彼は、ヴァイナー帝国の宰相、イヴァン・イワノフその人である。
「して、海軍の首尾はどうなっている?」
戦争は、陸軍だけではできない。海軍の働きも重要となる。各軍の現状を把握しておくのも、宰相の重要な仕事だ。
「はっ。海軍については、ワシから報告させていただきます」
がっしりとした初老の男が立ち上がり、報告を始めた。海軍から出向している主席参謀だ。
「テラ同盟国から供与頂いた、20㎝砲を装備した戦艦、10㎝砲を装備した巡洋艦、ともに改修は順調です」
「3か月以内には、6個艦隊、48隻に装備できるでしょう。敵皇国艦隊の、2倍の戦力を確保できる見込みです」
「それは結構だが、敵皇国は陸続きではない。輸送船の確保が重要だが、その点は抜かりないだろうな?」
「もちろんです。民間徴用も含めると、350隻の輸送船団を組める見込みです。 陸軍ご自慢の動力戦車も、船で運んでやらねば、ただの箱ですからな」
自信たっぷりに答える主席参謀:海軍。揶揄するような言葉を、総参謀長:陸軍に送ることも忘れない。

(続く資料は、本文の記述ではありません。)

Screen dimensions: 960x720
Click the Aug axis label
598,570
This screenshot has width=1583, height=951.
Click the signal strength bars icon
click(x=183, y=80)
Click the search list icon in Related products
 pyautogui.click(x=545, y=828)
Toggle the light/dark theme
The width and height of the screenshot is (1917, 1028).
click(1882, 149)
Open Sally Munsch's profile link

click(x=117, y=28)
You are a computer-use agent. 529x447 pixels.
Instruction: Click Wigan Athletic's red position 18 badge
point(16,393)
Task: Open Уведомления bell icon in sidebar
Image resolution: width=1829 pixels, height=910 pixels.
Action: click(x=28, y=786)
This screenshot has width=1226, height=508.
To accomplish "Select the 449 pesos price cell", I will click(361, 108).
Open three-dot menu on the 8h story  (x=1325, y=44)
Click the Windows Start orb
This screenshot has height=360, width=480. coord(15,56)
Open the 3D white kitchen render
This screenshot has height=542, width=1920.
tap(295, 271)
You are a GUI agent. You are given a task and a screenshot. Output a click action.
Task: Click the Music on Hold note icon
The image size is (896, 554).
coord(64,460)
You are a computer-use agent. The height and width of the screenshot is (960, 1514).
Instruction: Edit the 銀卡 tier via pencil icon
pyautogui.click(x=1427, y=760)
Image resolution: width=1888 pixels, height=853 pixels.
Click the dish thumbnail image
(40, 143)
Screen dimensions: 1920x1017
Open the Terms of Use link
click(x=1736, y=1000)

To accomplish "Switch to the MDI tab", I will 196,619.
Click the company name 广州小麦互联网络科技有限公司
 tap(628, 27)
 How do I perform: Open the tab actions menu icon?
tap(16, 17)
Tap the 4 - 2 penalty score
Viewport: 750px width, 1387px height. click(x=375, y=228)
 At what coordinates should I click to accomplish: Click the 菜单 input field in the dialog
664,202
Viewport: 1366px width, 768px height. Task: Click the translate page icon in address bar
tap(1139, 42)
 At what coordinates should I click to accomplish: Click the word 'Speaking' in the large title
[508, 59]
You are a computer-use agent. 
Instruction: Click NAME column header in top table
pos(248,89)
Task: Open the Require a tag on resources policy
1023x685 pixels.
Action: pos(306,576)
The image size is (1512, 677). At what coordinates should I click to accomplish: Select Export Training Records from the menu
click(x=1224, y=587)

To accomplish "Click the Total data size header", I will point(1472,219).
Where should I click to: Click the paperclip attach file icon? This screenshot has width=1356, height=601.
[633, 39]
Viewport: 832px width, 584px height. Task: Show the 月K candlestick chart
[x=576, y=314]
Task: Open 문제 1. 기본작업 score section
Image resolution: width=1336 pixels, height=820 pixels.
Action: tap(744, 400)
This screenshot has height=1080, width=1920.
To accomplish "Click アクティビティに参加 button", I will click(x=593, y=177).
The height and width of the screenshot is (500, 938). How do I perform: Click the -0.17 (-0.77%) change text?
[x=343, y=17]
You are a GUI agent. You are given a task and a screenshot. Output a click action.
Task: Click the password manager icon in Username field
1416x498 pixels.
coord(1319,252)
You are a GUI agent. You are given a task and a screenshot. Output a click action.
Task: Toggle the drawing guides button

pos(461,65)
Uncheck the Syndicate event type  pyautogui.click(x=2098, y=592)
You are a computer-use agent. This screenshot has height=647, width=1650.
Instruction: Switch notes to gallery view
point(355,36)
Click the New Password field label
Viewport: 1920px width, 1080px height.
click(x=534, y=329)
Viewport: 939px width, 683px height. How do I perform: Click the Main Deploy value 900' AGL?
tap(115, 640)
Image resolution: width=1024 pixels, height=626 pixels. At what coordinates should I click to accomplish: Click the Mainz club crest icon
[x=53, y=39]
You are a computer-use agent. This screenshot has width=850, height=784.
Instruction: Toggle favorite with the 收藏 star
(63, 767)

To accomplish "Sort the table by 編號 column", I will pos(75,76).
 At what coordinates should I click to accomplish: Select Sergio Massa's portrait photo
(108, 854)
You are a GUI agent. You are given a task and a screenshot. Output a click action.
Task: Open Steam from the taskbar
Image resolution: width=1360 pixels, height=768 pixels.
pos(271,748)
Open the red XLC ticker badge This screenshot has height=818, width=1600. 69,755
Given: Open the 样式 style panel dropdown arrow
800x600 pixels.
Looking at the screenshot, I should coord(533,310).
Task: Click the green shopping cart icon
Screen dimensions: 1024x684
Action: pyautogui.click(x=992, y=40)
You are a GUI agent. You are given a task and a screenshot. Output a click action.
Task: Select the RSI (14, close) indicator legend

「……ほう、さすがは過日の北方戦役で、海岸警備のみで、弾を一発も打たなかった海軍殿だ。今回は意気軒高のようですな」
「……ふふふ」
「……くくく」
「両名、そこまでにしておけ」
火花を飛ばす主席参謀:海軍と総参謀長:陸軍をなだめる宰相。
思わずため息をつく。
軍も政府機関の一つであり、予算の制約があるとなれば、古今東西、陸軍と海軍の仲が良い軍隊というのは、存在しない。
「陸軍としては、海軍の提案に反対である」
お決まりのセリフから、両軍の縄張り争いが始まり、調停に苦労することもしばしばだ。
「予算については任せておけ、うるさ型の官僚どもを黙らす策は、考えてある」
「……さすが宰相殿ですな。期待しております」
「最後に、魔法軍だが、状況はどうか?」
イヴァンが次の報告を促すと、端に座っていたローブ姿の男が立ち上がる。魔法軍の魔導参謀だ。ほかの参謀に比べて若い。
彼は芝居ががったしぐさで、報告を始めた。
「はっ! 我ら魔法軍ですが、中央魔導研究所が開発した新型使役魔法により、ドラゴン種の使役に成功しております」
「……ほう! それは素晴らしいな」
「はい、それだけではありません。竜魔法の制御にも成功しており、厄介な敵皇国の魔導士どもも、これで一網打尽でしょう」
「まあ正直、陸軍や海軍の助けはいらないと思われますが、勲章も必要でしょう。せいぜい、邪魔しないようにしていただければ」
「!! 貴様! ろくに成果を出してこなかったゴクツブシどもが、1つの成果だけで何をぬかすか!」
「まったく、これだから魔法軍のモヤシどもは! そうまでいうなら、動力戦車の先に括り付けてやるから、防御魔法でも使うがよいわ」
挑発的な魔導参謀:魔法軍の言葉に、激昂する主席参謀:海軍と総参謀長:陸軍
「モヤシとおっしゃいますが、脳筋バカばかり採用する、あなた方にも原因はありますね。そもそも……」
なおも非生産的な罵声の応酬が続くが、大勢に影響はない。
3か月、3か月だ。
準備が済めば、一気に勝負を決められる。ヴァイナー帝国悲願の海洋進出と、ツキア皇国を足掛かりにした、東の大陸への進出。
数々の強引な手段を使ってきたが、世界にヴァイナー帝国の旗が翻る日が、もうすぐやってくる。
イヴァン・イワノフは、満足げに紫煙をくゆらせる。
……いい加減うるさくなってきた。
そろそろ、消音装置のスイッチを入れるつもりだ。